» Given data:
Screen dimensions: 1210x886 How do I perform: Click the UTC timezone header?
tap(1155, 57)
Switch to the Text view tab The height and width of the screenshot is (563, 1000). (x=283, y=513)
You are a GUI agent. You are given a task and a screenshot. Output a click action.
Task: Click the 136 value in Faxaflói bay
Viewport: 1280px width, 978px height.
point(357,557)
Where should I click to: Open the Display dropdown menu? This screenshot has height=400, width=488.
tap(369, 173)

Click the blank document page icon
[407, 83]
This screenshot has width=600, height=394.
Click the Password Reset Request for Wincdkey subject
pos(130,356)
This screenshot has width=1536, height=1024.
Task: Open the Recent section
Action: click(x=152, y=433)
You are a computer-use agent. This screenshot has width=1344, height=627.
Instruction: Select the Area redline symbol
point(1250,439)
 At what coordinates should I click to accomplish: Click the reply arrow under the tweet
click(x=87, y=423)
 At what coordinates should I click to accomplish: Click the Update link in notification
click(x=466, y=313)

» What you have to do: Rewrite all of the records above with every "coordinates" changed to "position" and everything else kept the same.

» Completed task:
Screen dimensions: 1210x886 How do I perform: Click the UTC timezone header?
tap(1155, 57)
Switch to the Text view tab The height and width of the screenshot is (563, 1000). (x=283, y=513)
You are a GUI agent. You are given a task and a screenshot. Output a click action.
Task: Click the 136 value in Faxaflói bay
Viewport: 1280px width, 978px height.
point(357,557)
Where should I click to: Open the Display dropdown menu? This screenshot has height=400, width=488.
tap(369, 173)

Click the blank document page icon
[407, 83]
This screenshot has width=600, height=394.
Click the Password Reset Request for Wincdkey subject
pos(130,356)
This screenshot has width=1536, height=1024.
Task: Open the Recent section
Action: click(x=152, y=433)
You are a computer-use agent. This screenshot has width=1344, height=627.
Instruction: Select the Area redline symbol
point(1250,439)
 At what position should I click to accomplish: Click the reply arrow under the tweet
click(x=87, y=423)
 At what position should I click to accomplish: Click the Update link in notification
click(x=466, y=313)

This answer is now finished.